Tuesday, February 21, 2023

Two anecdotes

 Two anecdotes



“Every prominent landholding family in the Rajput caste, I discovered, inherited a family of oral genealogists, musicians, and praise singers, who celebrated the family's lineage and deeds. It was considered a disgrace if these minstrels were forced by neglect to formally "divorce" their patrons. Then they would break the strings of their instruments and bury them in front of their patron's house, cutting the family off from the accumulated centuries of ancestral songs, stories, and traditions. It was the oral equivalent of a library or a family archive being burned to cinders.” This is from William Dalrymple Home in India.
I love those broken strings, that burial! This anecdote is good for thinking - it is of that type, nearing the status of a parable. Isn’t this what happened, on a macro scale, in the 19th century, as art became detached from the old systems of patronage – from the aristocracy, the court and the church? Visual art was and is as inflected by this detachment as by any formal shift in its consciousness – or I should say that the formal shifts, like the cutting of the strings of the instrument, were unconsciously related to the moment of detachment. The melancholy of emancipation, if you will.
Another anecdote, this one from Leonor Fini’s letters. Fini is an amazing person who has rather been forgotten or at least marginalized. She was an artist who was fully equal to the other surrealist painters of her time. And she was a figure in Tout Paris, a fashionista, a wearer of Schiaparelli, a women who liked to refer to her own nervous beauty in her letters to her rather louche writer-lover, Andre Pieyre de Mandiargues. Her acerbic comments on the fashionable and artsy in the interwar period are fascinating – Richard Overstreet, in his introduction to the letters, writers of her “sovereign way of redefining the relation between the sexes”. These sovereigns, these self-appointed kings and queens, these celebrities, these rebel rebels!

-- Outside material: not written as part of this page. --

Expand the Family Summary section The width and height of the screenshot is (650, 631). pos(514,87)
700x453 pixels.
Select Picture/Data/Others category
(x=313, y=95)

So, in 1935, she writes to Pieyre de M. about De Chirico. She knows him both as a painter and another Italian in Paris. There’s a De Chirico shown at the galerie Percier. Kahnweiler finds a Czech client who wants to buy it. The client says he would be “happy to have a dedication from de Chirico behind the canvas.” So De Chirico shows up a few days later and says: “I never made that painting. It is really a pigstye (cochonnerie)! I have never painted that genre of canvas, etc. etc.”
“Can [Fini’s name for Kahnweiler] explains to De Chirico that the painting has been sold and that is the way it is, it is rather tedious. So De Chirico declares, okay, it is really no bother. He writes an affectionate dedication behind the canvas and says: if you need some older paintings, don’t buy them from the dealers, come to me.” Some days later another client shows up, asking for an older De Chirico of the same period. Can goes to De Chirico, who says: I don’t know one, but I can make one in a few hours. (In fact, he painted it, I saw it, it is a disgrace). I find all this strange and hallucinating. There is certainly a side of De Chirico that is practical, a little naïve and piggish, which wants to cheat and make money. One thing is certain: the original painting wasn’t a counterfeit. It is typical of De Chirico to say it is.”
I love this anecdote. Fini’s letters were published long after Derrida wrote “The Truth in Painting”, but this anecdote, with its intricate knitting of the true and the false – much like Poe’s story of the Purloined letter – has that fine castrated parable glide to it, a solution in search of an enigma.